With his two mountain curs and a bluetick coonhound and treeing walker coonhound crossbreed for company, Duckwitz had his camp set up by "first light" Friday in the Badlands.
"I knew I had to get into the roughest area and get in the middle of it," he explained. With little or no snow on the ground, he also realized that he and his dogs would be walking until "the dogs cut a trail."
Duckwitz, of Carrington, saw tracks Friday and Saturday, but "nothing fresh." He even came across a deer kill that was a couple of days old.
He was well into this third morning of walking when he could hear his dogs barking. Two of his hounds are trained to run coyotes.
He didn't know if they were chasing a cat or a coyote. Then he saw what could only be a cougar.
"It was running on steep stuff that only a lion or bighorn travel," said Duckwitz, who works for USDA Wildlife Services.
His dogs, however, were on a different line than the cat he saw.
"I wasn't sure if they were backtracking it or on another (cat)," he said. "So I called the dogs off from what they were running and turned them on the one Isaw."
The dogs treed the mountain lion a short time later.
"They were baying away at the tree when I got there," Duckwitz said, who took photographs before making a one-shot kill with his .243.
He packed the lion about three hours back to his camp, often slipping and sliding in the wet clay soil.
Duckwitz had tied the lion to his back, and at one point in the walk back, one of the dogs grabbed at the cat.
"It pulled me right on my back," he said as he prepared to skin the lion in the North Dakota Game and Fish Department laboratory in Bismarck for a full-body mount.
The lion was a 4- to 6-month-old female, Dorothy Fecske, NDGFD furbearer biologist, said after examining it. It weighed 39 pounds and measured 62½ inches from the tip of its nose to the end of its tail.
"It probably still was traveling with its mother. That further confirms that we have resident breeding animals," Fecske said. "As far as how many, I can't estimate at this point."
A necropsy showed the cat to be in good nutritional condition with moderate to high fat reserves, as were all of the lions harvested in this experimental season. NDGFD closed the season Sunday as soon as the five-lion quota was met. The season, which opened Sept. 2, was scheduled to end March 12.
"The stomach was empty, but it recently had fed on a porcupine," Fecske said.

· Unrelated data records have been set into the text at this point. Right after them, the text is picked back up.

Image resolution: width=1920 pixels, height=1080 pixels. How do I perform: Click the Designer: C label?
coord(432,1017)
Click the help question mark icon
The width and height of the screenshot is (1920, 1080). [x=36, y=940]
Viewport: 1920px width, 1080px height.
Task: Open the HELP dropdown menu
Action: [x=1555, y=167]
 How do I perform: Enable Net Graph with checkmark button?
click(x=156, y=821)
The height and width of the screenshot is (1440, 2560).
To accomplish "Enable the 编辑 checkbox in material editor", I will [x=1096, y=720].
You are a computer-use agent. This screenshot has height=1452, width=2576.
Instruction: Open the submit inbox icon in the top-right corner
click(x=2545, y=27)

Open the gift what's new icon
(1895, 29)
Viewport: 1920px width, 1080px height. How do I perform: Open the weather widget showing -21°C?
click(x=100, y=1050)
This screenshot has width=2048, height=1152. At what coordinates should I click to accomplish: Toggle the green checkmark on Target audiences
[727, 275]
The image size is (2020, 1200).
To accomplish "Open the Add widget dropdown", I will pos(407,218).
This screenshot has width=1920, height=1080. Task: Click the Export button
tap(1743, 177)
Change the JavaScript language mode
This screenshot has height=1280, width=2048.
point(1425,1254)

She also took muscle samples for genetic analysis, plus blood to test for disease. South Dakota is building a data base for genetic analysis of mountain lions.
"Hopefully through these additional samples, we can identify where these cats are coming from, or if the animals that we harvested are related," she explained. Results of the samples from all five cats are months away, however, she added.
Fecske believes at least three of the five lions harvested in North Dakota were resident animals.
"It's possible the others were too, although young males travel great distances and may have come from populations in adjacent states," she said.
In the next few months, Fecske plans to compile all of the lion data that's been collected in the state, including reported and confirmed sightings, information from the five harvested cats and a habitat map that NDGFD is putting together. She also will use information from the NDGFD big-game questionnaire that asked hunters if they had seen mountain lions.
Duckwitz said he didn't realize how young the lion was when he first saw it treed.
"All I knew was that a lion was up in the tree," he said, adding, "It's better that I got the kitten than the mother."
Lions are dependent on their mothers for the first year to year and a half of their lives, Fecske said.
"If they are less than 8 months, their chances of survival are slim (if their mothers are killed)," she explained.
North Dakota did not set an age limit on mountain lions this season, Fecske said.
"The season was set up as an experimental season. We wanted to know what we had out there, so any aged animal was legal," Fecske said. "Next year is a different story. Adjustments in the season could be made in light of the information collected this year."
NDGFD had no reports of another individual harvesting a mountain before hearing that the season had closed, Randy Kreil, NDGFD wildlife division chief, said Monday.
"People are well connected," he said.
Not only was the season experimental in terms of mountain lions but also how well the quota worked and how well the notification system worked, he added.